For them, this was a historical moment. The day that the Dragons finally bent the knee, and it signaled the final end of the dominion of the Dragonlords.
That was how the history books would remember it, he had no doubt.
But as a man not invested in any of that, all he saw as the woman stepped forth, was a scarred, tired, sickly, spindly woman heavy with child that needed one of her knights to safely kneel.
This, was what the last of the Dragonlords had been reduced to? This mismatch of weakness and an unborn child?
Pathetic.
On the opposite end of the board was Jon Arryn.
Nearly 6 and a half feet tall, and with the largest, and broadest set of shoulders Torro had ever seen, the old man excuded power, and strength, as he sat, a silvery crown upon his head, as he looked down on the kneeling woman with a calm, imperial face.
Yes, Jon Arryn certainly looked every bit of a wise, older, experienced king.
Adding to that, was the throne he sat on.

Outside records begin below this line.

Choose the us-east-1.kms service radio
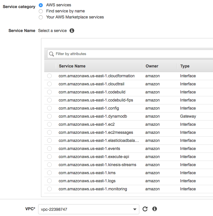 tap(49, 173)
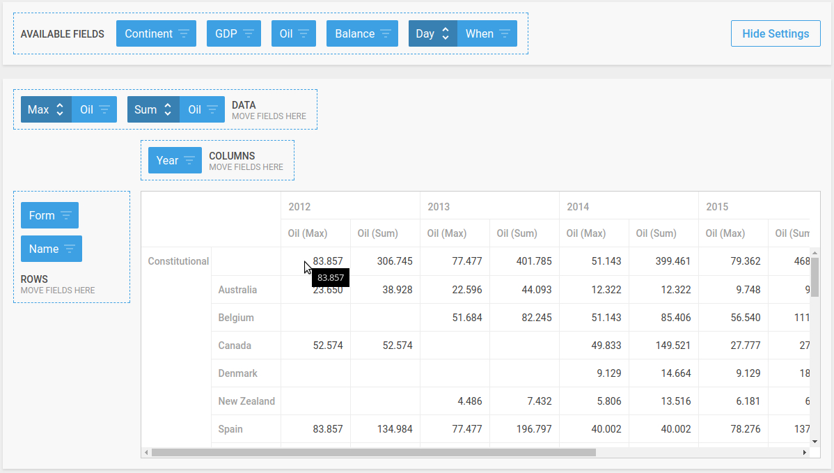Screen dimensions: 834x473
Task: Select the Australia row label
Action: 237,290
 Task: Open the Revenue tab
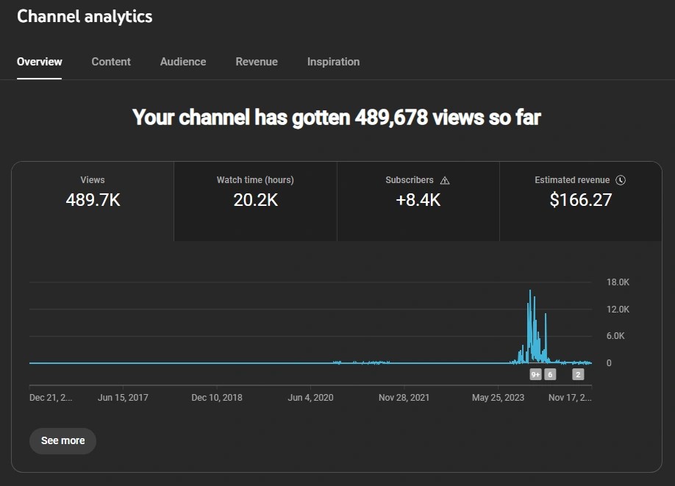[257, 62]
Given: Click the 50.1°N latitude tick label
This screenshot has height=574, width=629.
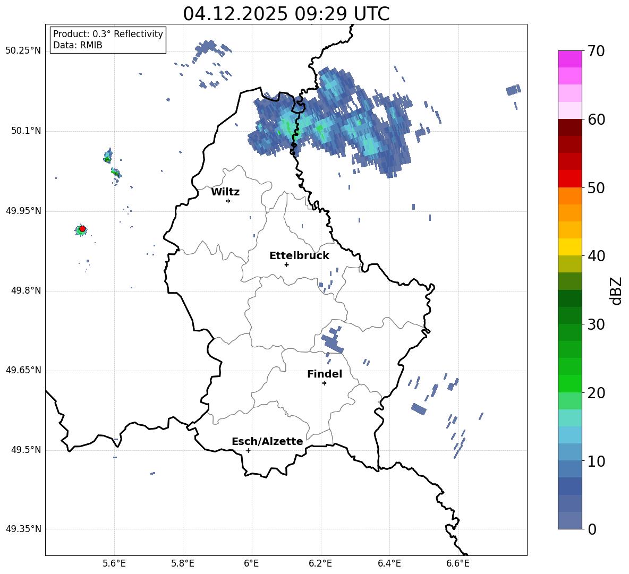Looking at the screenshot, I should 23,131.
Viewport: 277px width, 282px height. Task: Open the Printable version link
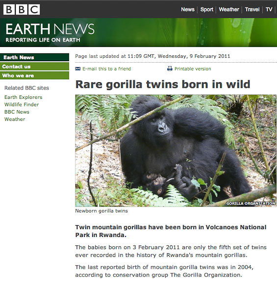pos(193,69)
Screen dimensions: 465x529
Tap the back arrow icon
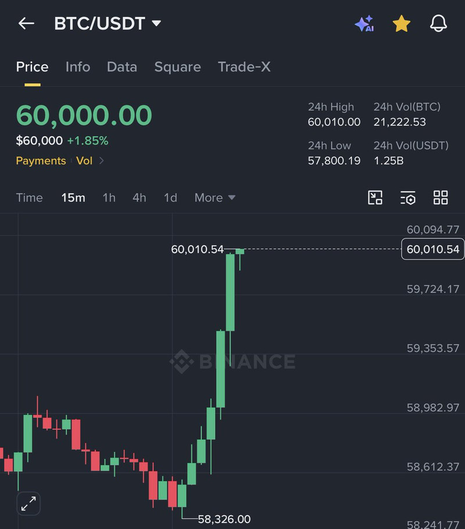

Torro had never seen the Iron Throne in it's full glory, but he had seen enough of it to understand just how ugly, impractical, and oversized the giant chair made up of thousands and thousands of swords had been.
The new throne was a much, much better twist on the concept.
Like the Iron Throne, it looked like a throne made up of swords, but whereas it's predecessor had been absolutely enormous, this one was much, much more practically sized.
It was a throne that looked like it had been made by mayhaps two hundred black swords, but looks could be deceiving.
For instead of steel, every single "sword", even the ones that had the appearance of having been "hammered", was actually carved from Dragonbone, of which the Baratheon Dynasty currently was the largest holder of in all the world.
It was exquisitely well made, so that it was impossible to see the screws that underneath the surface was holding the entire thing together as one.
It certainly wowed every newcomer who came to gawk at it.
For example at the moment, as the queen knelt, and said some silly words of allegiance, the same black-haired youth that had laughed at Aerys fate, was now ignoring his wife, in favor of looking at the throne with a hungry grin on his face.
Clearly, he wasn't the only man bored by these stupid theatrics.
It took a while, but finally, the woman finished, Jon Arryn finished his words, and the ex-queen was helped to her feet, leaving her crown on the ground, as she turned and walked out the door, escorted by knights.
If it was up to him, he would have forcibly sent her to the room where her grandson had gotten his head smashed in, just to make the valyrian suffer, but alas, Jon Arryn was not as ruthless, spiteful, and decisive as his master.